For the remainder of the afternoon, we rehearsed our parts in the morrow's battle, but without discharging our muskets for fear the noise would alert the savages to our purpose. Trusting in Providence and wanting to display my courage, like Caesar in his red cloak, I chose to be the last man on the right hand in the first line, one of the positions which was most exposed to the Indian arrows.

Again and again as we rehearsed, I stepped back and forth, carrying my musket, my gun rest, my bullet bag, and two powder flasks. It seemed to me that I was dancing an English war dance.

Standish removed his dented helmet, his coat of mail, and his rapier. He and William White ran five times from the west gate to the shed. They ran the forty-foot distance not in a straight line, but hither and yon, as if they were dodging falling arrows.
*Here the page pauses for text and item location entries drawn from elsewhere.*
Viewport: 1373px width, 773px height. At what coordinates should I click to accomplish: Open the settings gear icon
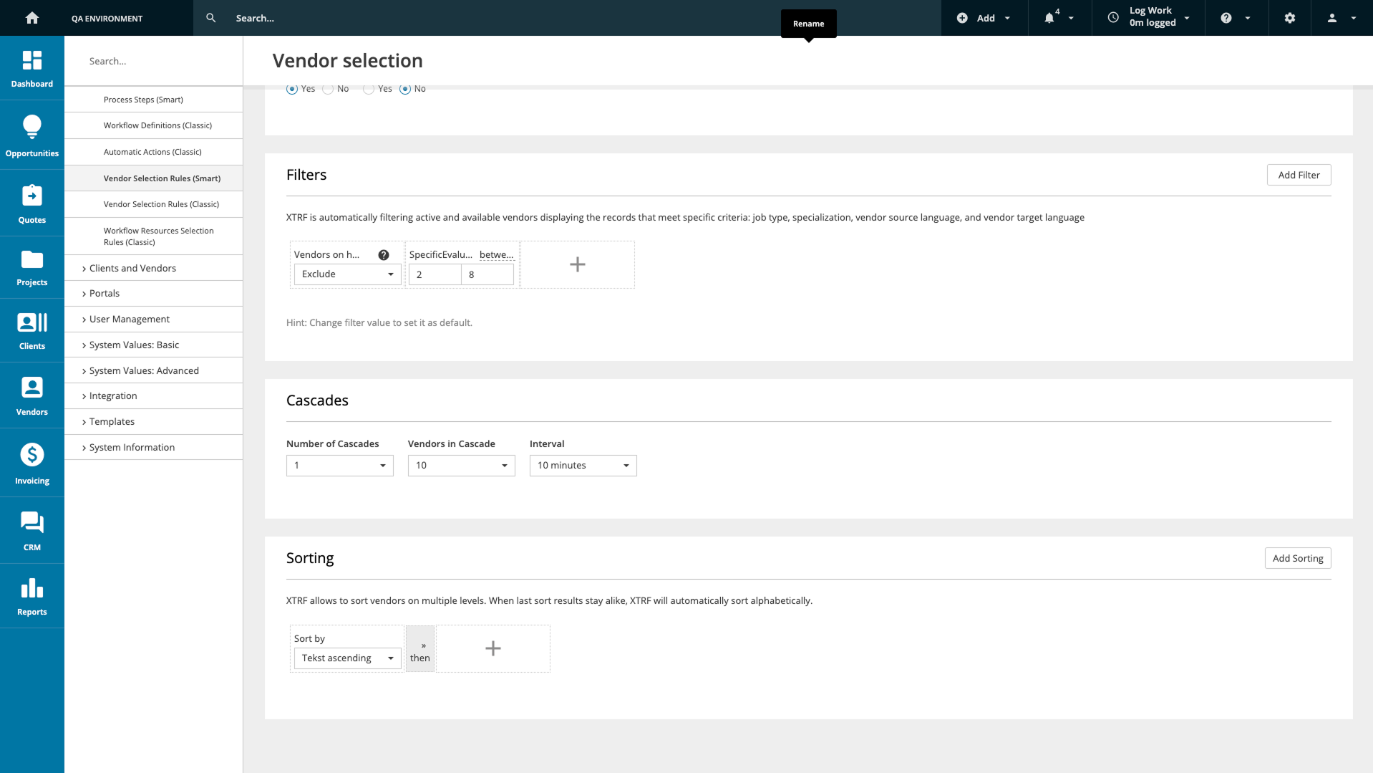coord(1289,18)
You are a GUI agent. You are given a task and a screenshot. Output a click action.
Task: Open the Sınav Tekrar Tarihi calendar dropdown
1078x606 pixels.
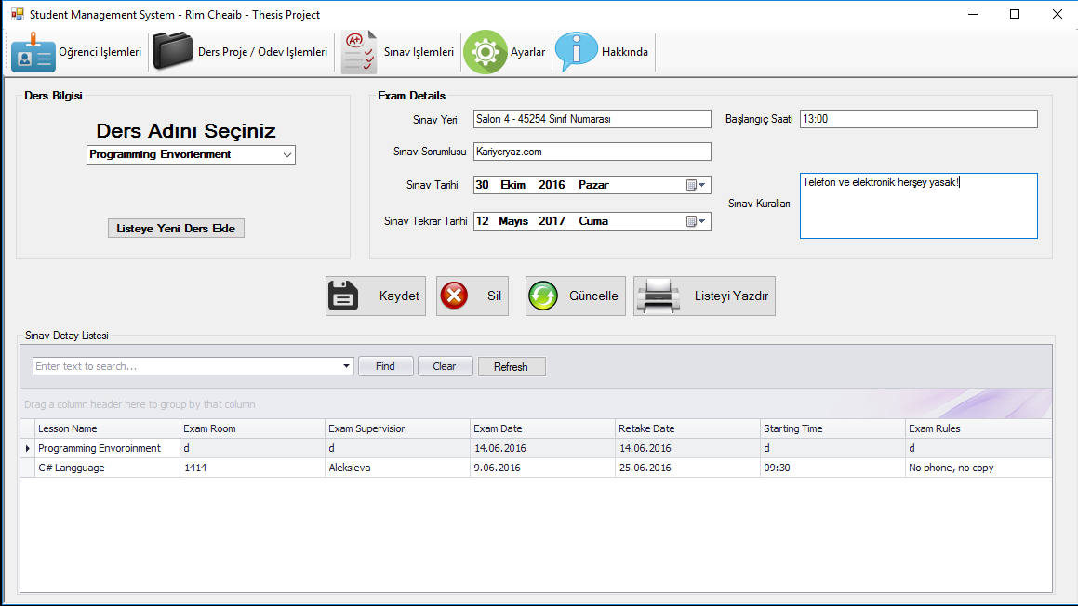697,221
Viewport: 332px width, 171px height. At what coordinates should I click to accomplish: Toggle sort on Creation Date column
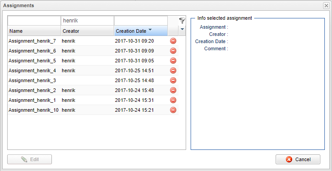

Standish did not say how he intended to kill Peeksuot. Why did he not first kill Wittuwamat? Was Standish vain? Did he intend to kill Peeksuot to revenge himself upon the savage for publicly taunting him about his short stature? I gazed upon Standish's bearded face. It was the countenance of a reliable, seasoned soldier. Perhaps I was wrong, and he planned to kill Peeksuot first for sound military reasons. I did not have the courage to inquire.

We secured all the gates, save the one facing west. That evening, after we had supped on
nokake
, Standish said, “Let us make our peace with God, as some of us may die on the morrow.”

He then led us in prayer and read aloud from the ninety-first Psalm. When he recited the fifth verse, “Thou shalt not be afraid for the terror by night, nor for the arrow that flieth by day,” I was reminded of Abigail's letter, in which she had paraphrased the same verse from Scripture.

I took the coincidence as a bad omen. Of a sudden, I was terrified of being killed by a flying arrow.